*** Opening EXERCISE MATERIALS ***
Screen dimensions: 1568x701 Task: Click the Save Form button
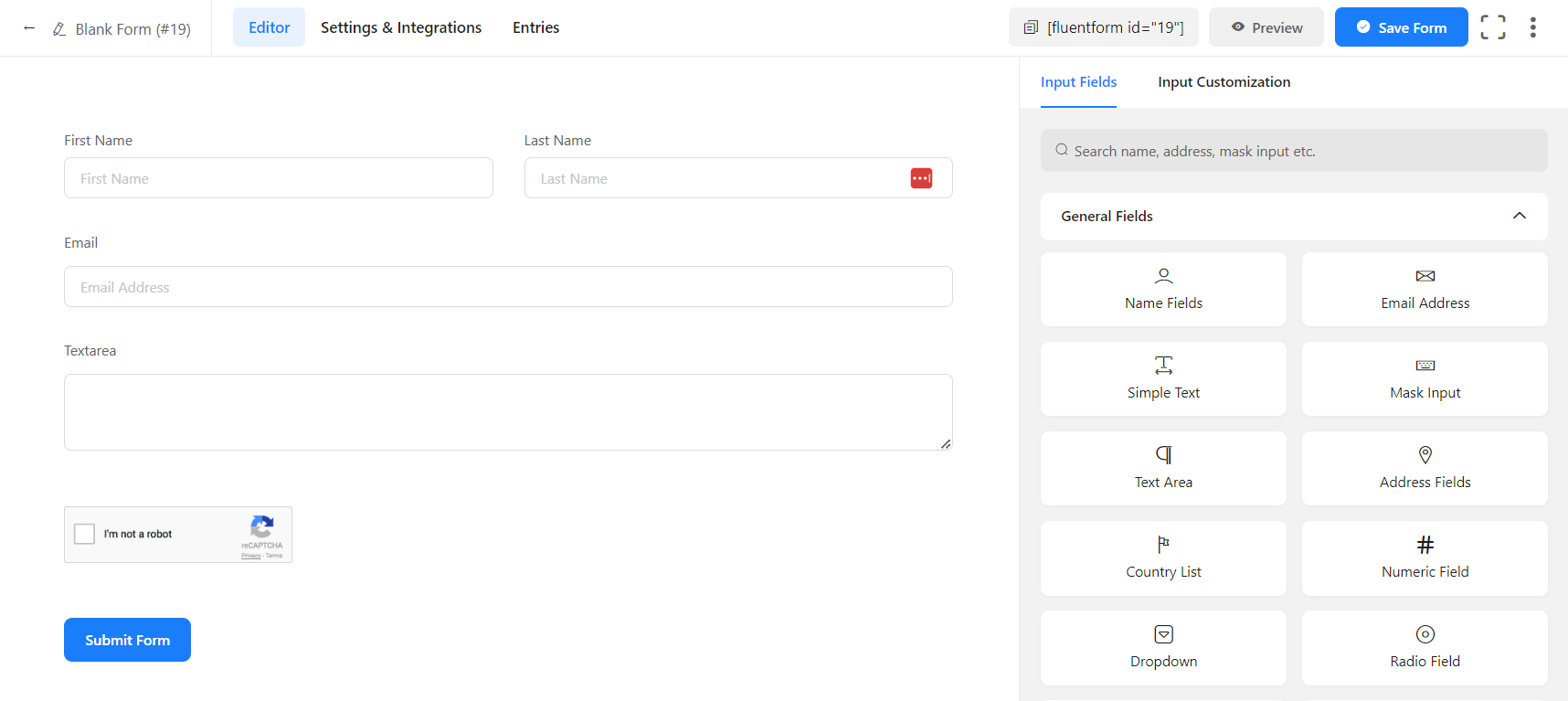tap(1401, 27)
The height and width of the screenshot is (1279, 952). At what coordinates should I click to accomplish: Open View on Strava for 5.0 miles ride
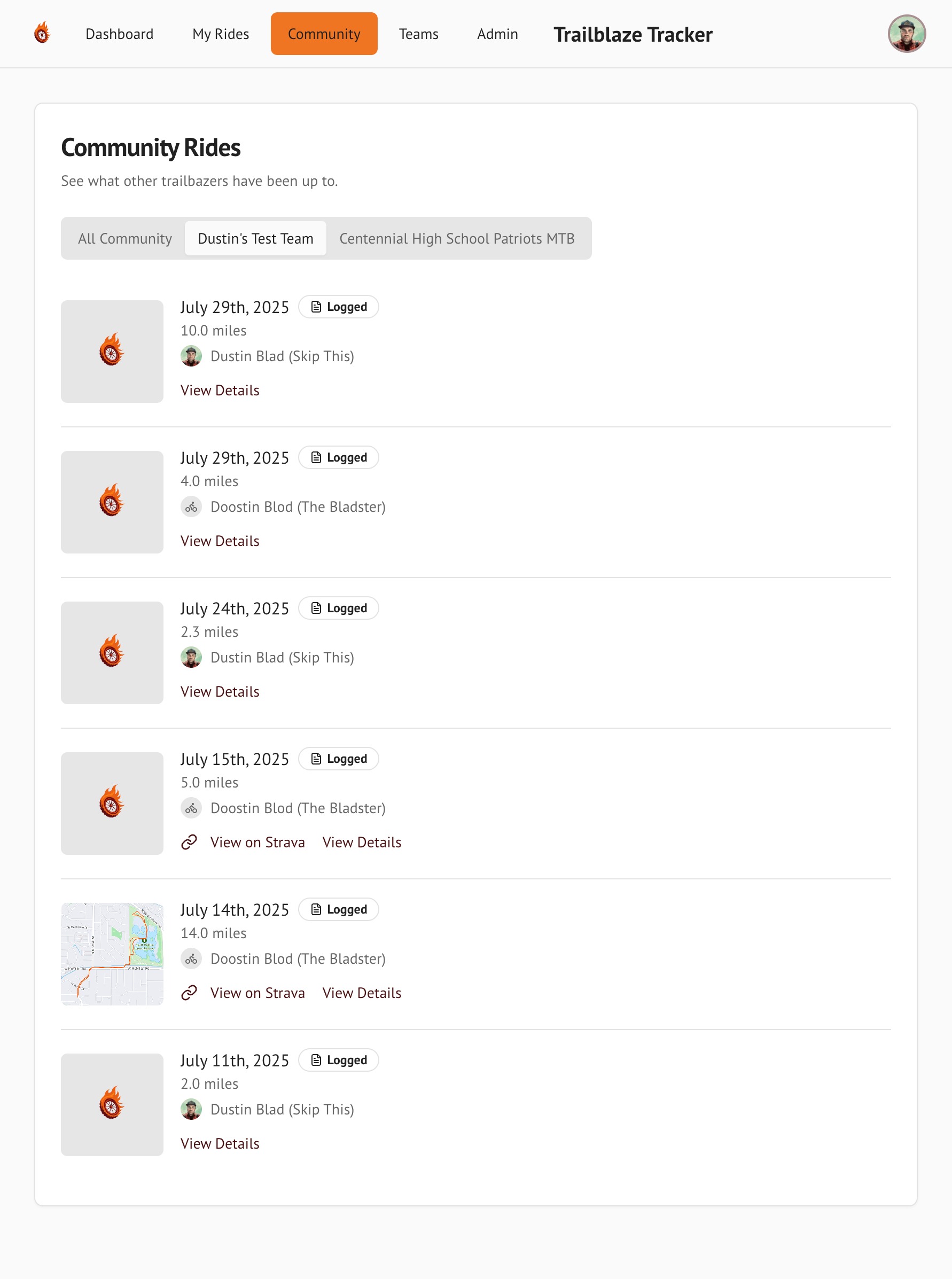(257, 843)
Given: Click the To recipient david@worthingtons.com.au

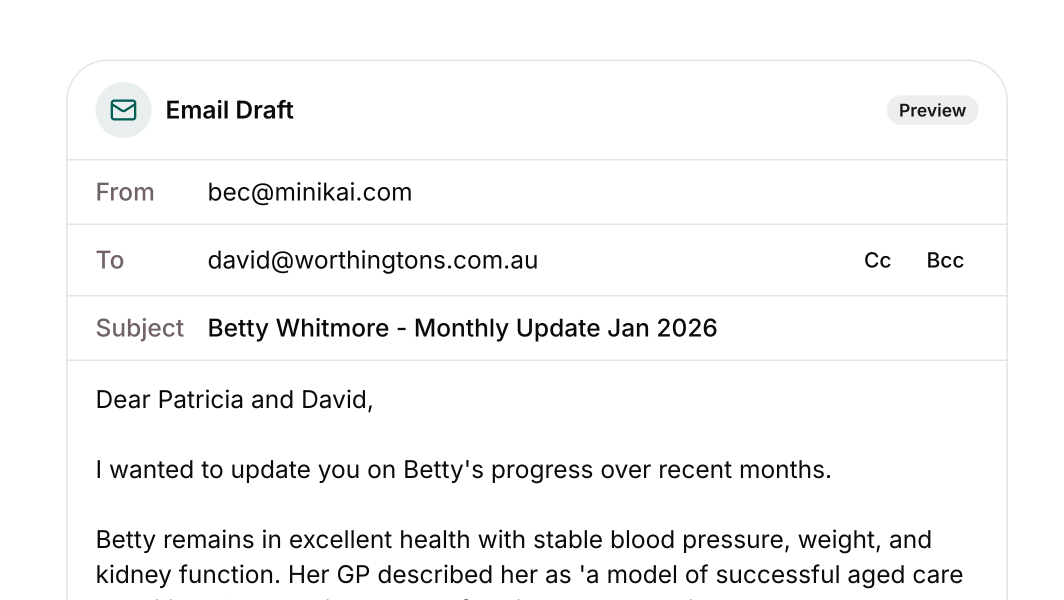Looking at the screenshot, I should (373, 260).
*** Closing EXERCISE MATERIALS ***
Copy out every line of the data exactly, leaving the images behind.

PROBLEM SOLUTION:
Screen dimensions: 1568x701 Task: Click the Save Form button
tap(1401, 27)
The height and width of the screenshot is (1279, 952). At what coordinates should I click to accomplish: Open View on Strava for 5.0 miles ride
(257, 843)
Given: Click the To recipient david@worthingtons.com.au

Looking at the screenshot, I should (373, 260).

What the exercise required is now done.